# Цитируемый отрывок
Совместимы ли любовь к Богу и страх перед ним?

Страх Божий и страх человеческий

Почему нужно бояться Бога, его наказания, Судного дня? Ведь во всех молитвах звучат одни и те же слова: "Яко Благ и Человеколюбец", "…да не одолеет моя злоба Твоей неизглаголанней благости и милосердия". Есть ли здесь противоречие — или любовь к Богу и страх перед ним вполне совместимы?

С такими недоумениями приходится сталкиваться нередко. Проблема вся в том, что в нашей церковной среде давно уже страх Божий подменен чисто человеческим страхом, который не духовный, а самый что ни на есть приземленный, плотский. В течение последних не только десятилетий, но и многих предыдущих столетий этот страх объективировали в определенных целях, очевидно, чтобы как-то воздействовать на образ жизни людей, предающихся различным порокам. Приводились разные цитаты из Евангелий, апостольских посланий, из которых следовало, что за временные прегрешения в будущей жизни неотвратимы вечные муки грешников, если только те не будут каяться и прибегать, в том числе, к необходимым церковным таинствам.

Этот взгляд, весьма схематичный и грубо упрощенный, страдает к тому же явным утилитаризмом. От современных вполне просвещенных христиан приходилось слышать: "Ну как же! Если мы будем говорить только про любовь Бога, игнорируя предупреждения Писания о будущих мучениях, то люди спокойно будут продолжать предаваться своим порокам, не заботясь об изменении своей жизни". Это весьма спорное утверждение, поскольку часто в реальности оказывается, что страх совершения греха вовсе не спасает от очередного впадения в него.

При этом, когда таким просвещенным православным задают вопросы, как благость и любовь Божия совмещается с вечными будущими страданиями грешников, они отвечают, что в этом свободная воля человека, его собственный выбор, который может случиться не в пользу Бога. И этими общими фразами на самом деле почти ничего не объясняется. Поскольку многие в этой жизни отнюдь не чувствуют себя свободными, а, наоборот, видят себя весьма порабощенными разными обстоятельствами и внутренними страстями, от которых рады были бы избавиться, но нет собственных сил, а Бог не вмешивается.

Читайте также: Церковь и молодежь: зачем они друг другу?

А с другой стороны, почему в будущей загробной жизни у души эту самую свободу отрицать тем утверждением, что там уже нет покаяния? Если быть последовательными в утверждении свободы для твари, то надо признать, что и в будущем веке есть возможность выбора, а не только в этом. Причем эта степень свободы должна быть по идее гораздо большей именно там! Поскольку здесь мы ограничены законами природы, собственной физиологией, а там, где действует природа, там как раз нет свободы, но многое детерминировано. Подлинно свободным может быть только человеческий дух, выбор которого в духовном же мире будет еще более непредсказуем, чем здесь. Впрочем, мы очень мало что знаем о той будущей жизни, и эта неизвестность поневоле на многих может наводить дополнительный страх.

# Записанные данные
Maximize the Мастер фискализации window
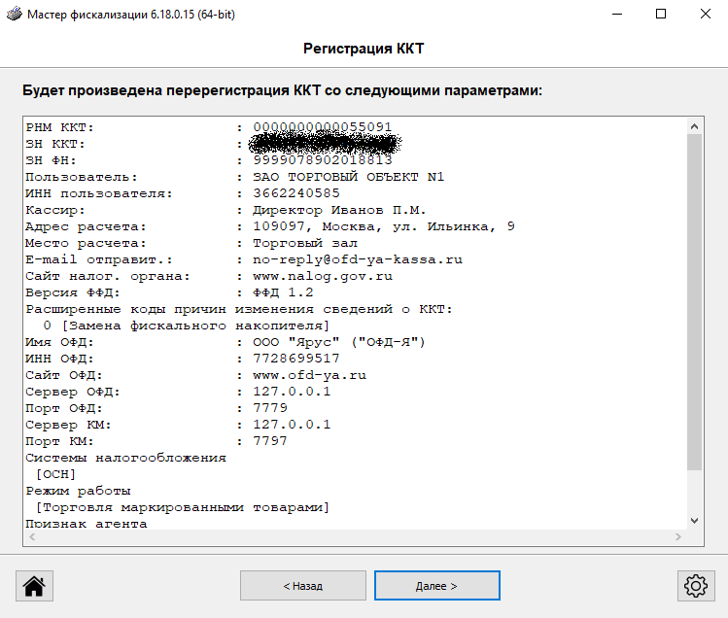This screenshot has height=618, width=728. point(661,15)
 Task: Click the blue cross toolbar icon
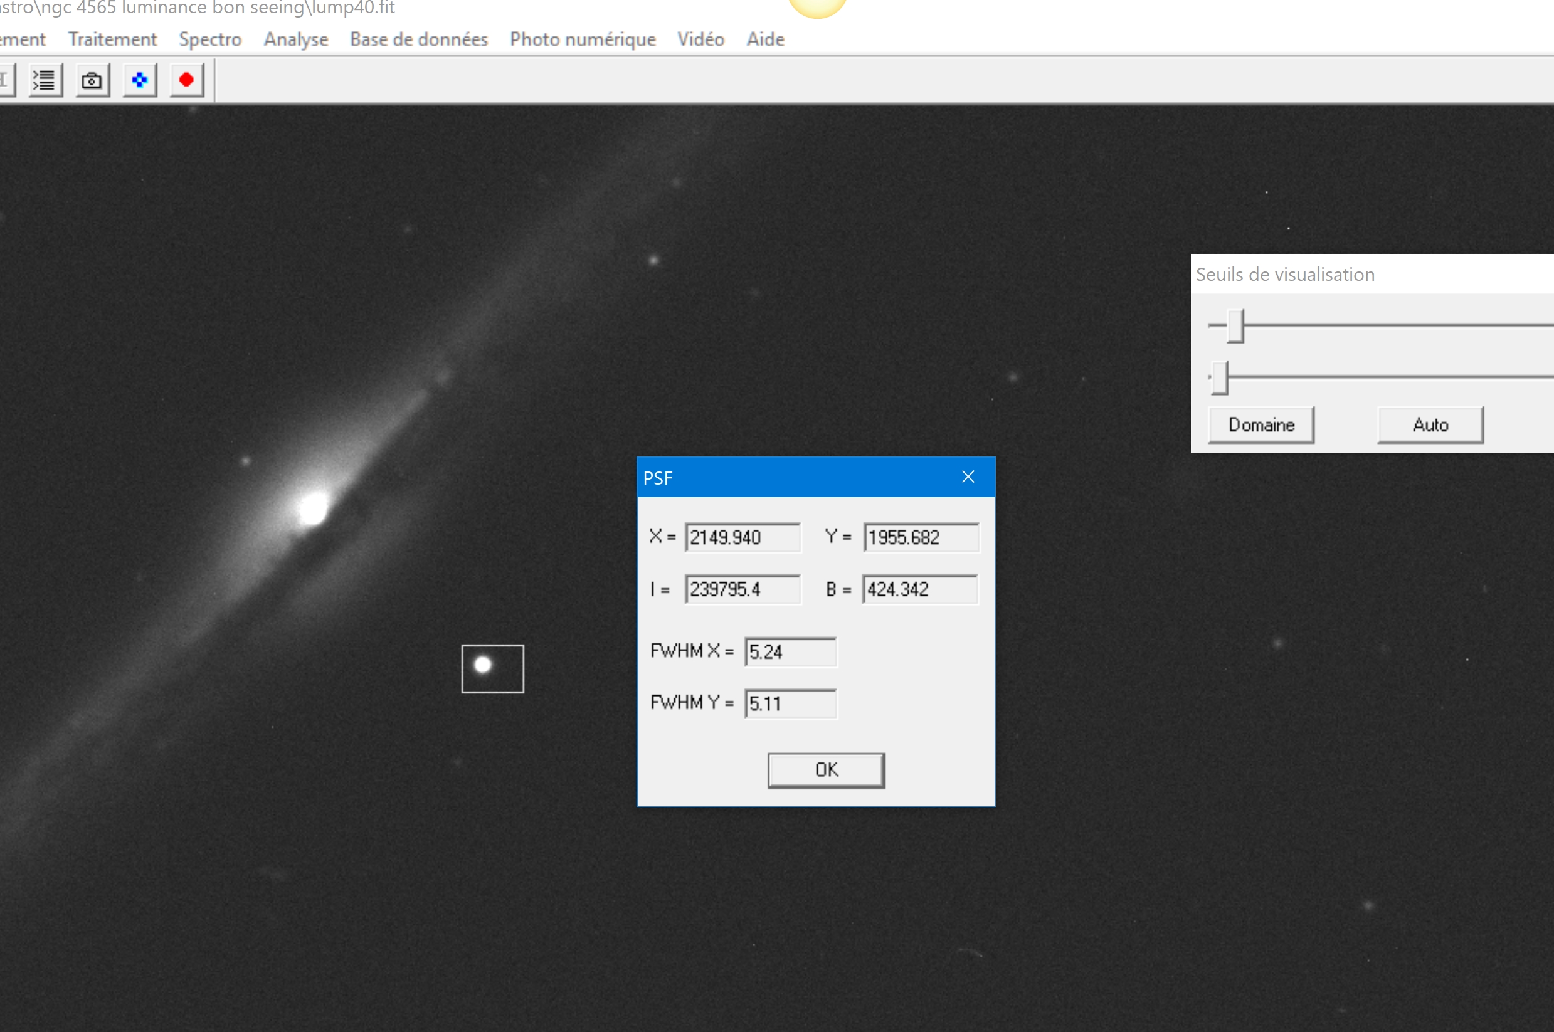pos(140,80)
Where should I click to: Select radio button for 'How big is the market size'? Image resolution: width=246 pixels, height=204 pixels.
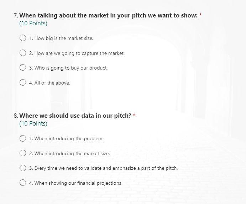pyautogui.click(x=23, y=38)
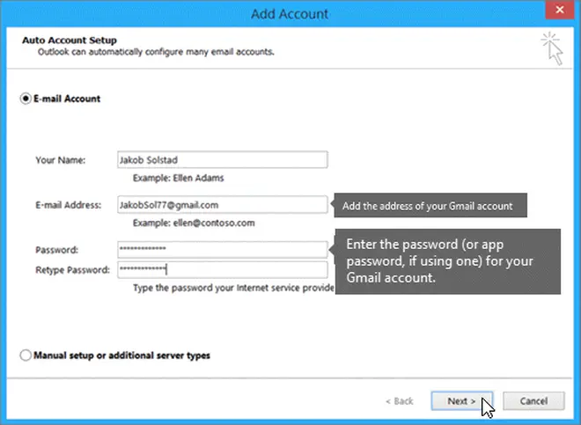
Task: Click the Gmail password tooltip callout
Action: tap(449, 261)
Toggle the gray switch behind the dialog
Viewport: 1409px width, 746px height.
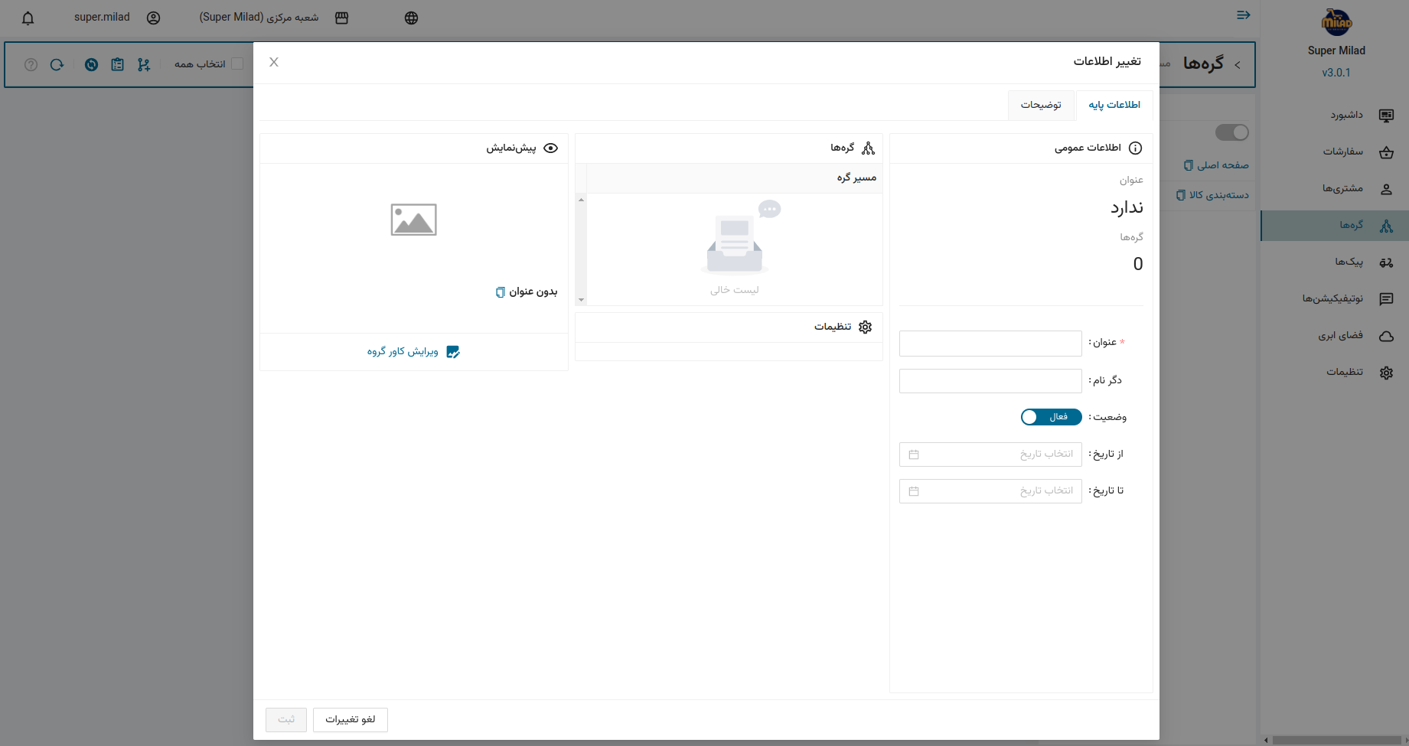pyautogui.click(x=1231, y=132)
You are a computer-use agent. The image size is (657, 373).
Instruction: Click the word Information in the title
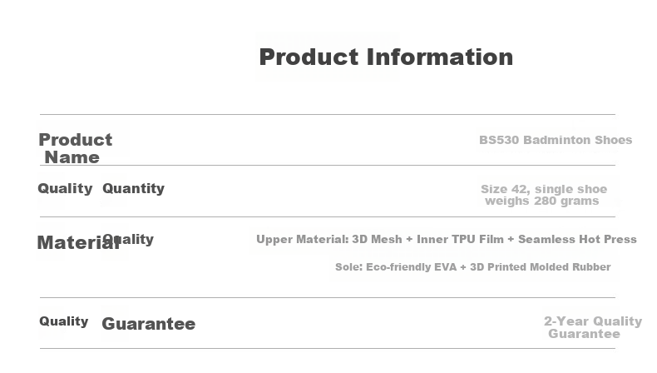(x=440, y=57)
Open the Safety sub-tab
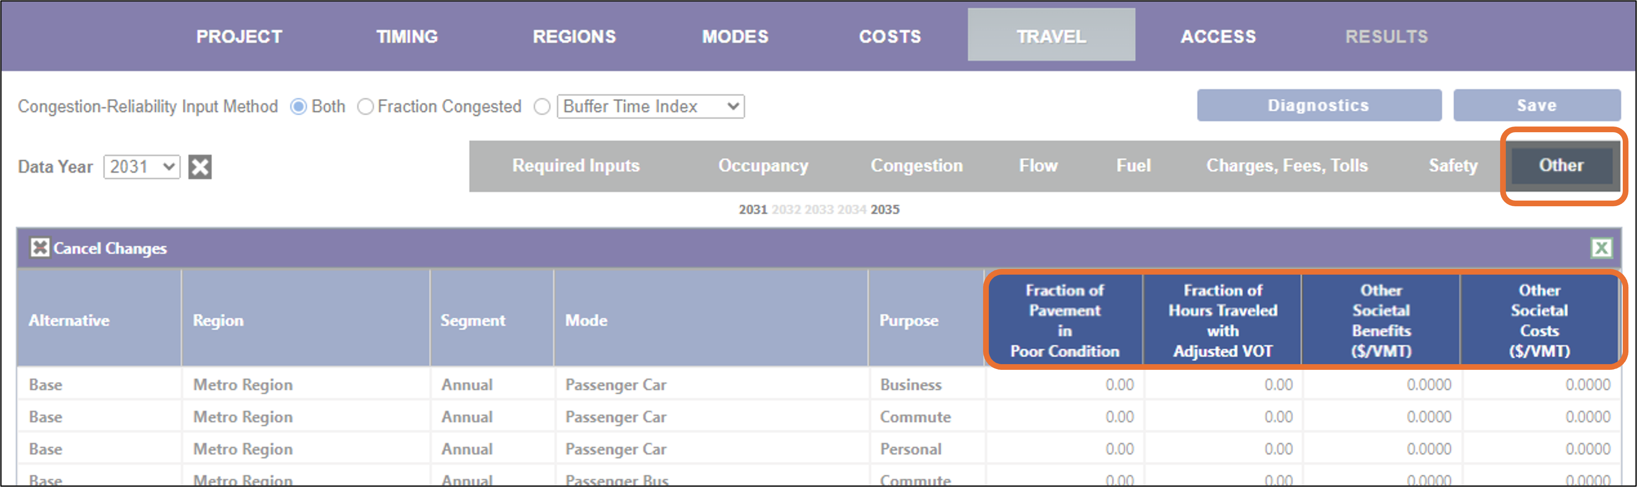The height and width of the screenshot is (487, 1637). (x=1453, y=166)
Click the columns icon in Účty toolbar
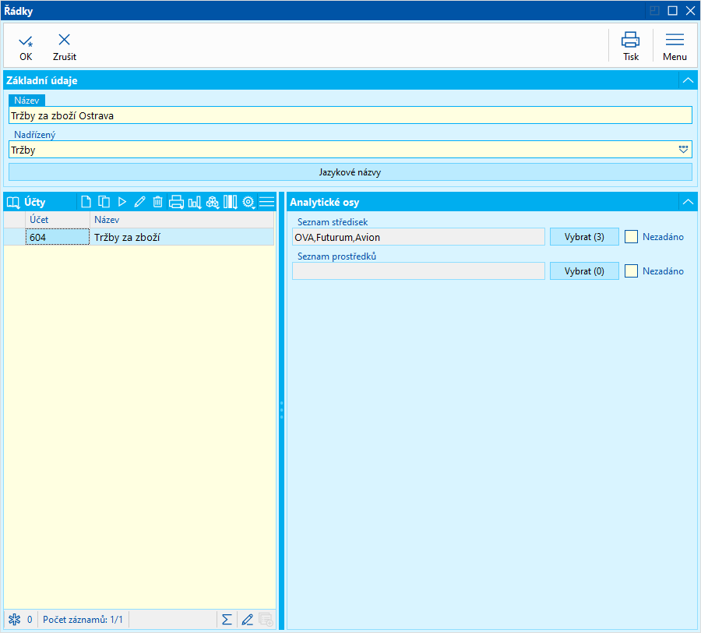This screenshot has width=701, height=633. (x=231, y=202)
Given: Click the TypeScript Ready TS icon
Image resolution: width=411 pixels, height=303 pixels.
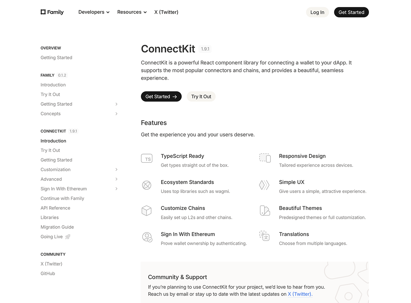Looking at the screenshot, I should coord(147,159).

# Задания
A - Как будет выглядеть фрагмент текста о страхе Божием от «При этом, когда» до «Бог не вмешивается.», если заменить в нем «страстями» на «пороками»? Приведите его.
B - Кого и что, согласно вопросу в начале текста о страхе Божием, нужно бояться? Перечислите всё.
C - Как мог бы продолжаться текст о страхе Божием? Напишите продолжение, начиная после его последнего предложения.
Записи к выполнению заданий отношения не имеют.

# Ответы к заданиям
A -
При этом, когда таким просвещенным православным задают вопросы, как благость и любовь Божия совмещается с вечными будущими страданиями грешников, они отвечают, что в этом свободная воля человека, его собственный выбор, который может случиться не в пользу Бога. И этими общими фразами на самом деле почти ничего не объясняется. Поскольку многие в этой жизни отнюдь не чувствуют себя свободными, а, наоборот, видят себя весьма порабощенными разными обстоятельствами и внутренними пороками, от которых рады были бы избавиться, но нет собственных сил, а Бог не вмешивается.

B - Бога, его наказания, Судного дня.

C -
Но вернемся к этому утилитарному взгляду о вечных муках и страхе, который чаще всего приводит к формализованной индивидуалистичной бытовой церковности. Где, например, прибегая к исповеди раз в установленный промежуток времени (раз в году в дореволюционную синодальную эпоху, раз в месяц-два при современной усредненной церковной практике, раз в неделю или даже чаще при повышенной религиозной ревности), создается или даже подчас культивируется ощущение облегченной совести, при которой "не согрешишь — не покаешься", и так до следующего очередного раза. О качественном изменении своей жизни, понятное дело, вопрос в подобных ситуациях даже и не ставится. При этом у некоторых щепетильно настроенных верующих, особенно впечатлительных по своей натуре, Бог оказывается похожим на какого-то мелочного и придирчивого бухгалтера, который то и делает, что подстерегает каждого за каждый невольный промах.

Встречаются также прихожане, преимущественно женщины, которые, прочтя повествование о мытарствах блаж. Феодоры, приходят на исповедь с многими исписанными листами своих прегрешений, начиная с раннего детства, притом, что ранее уже исповедовались неоднократно (верный признак, если вдруг прихожанка начала озабочиваться своими грехами детства или юности, это значит, мытарств Феодоры начиталась!).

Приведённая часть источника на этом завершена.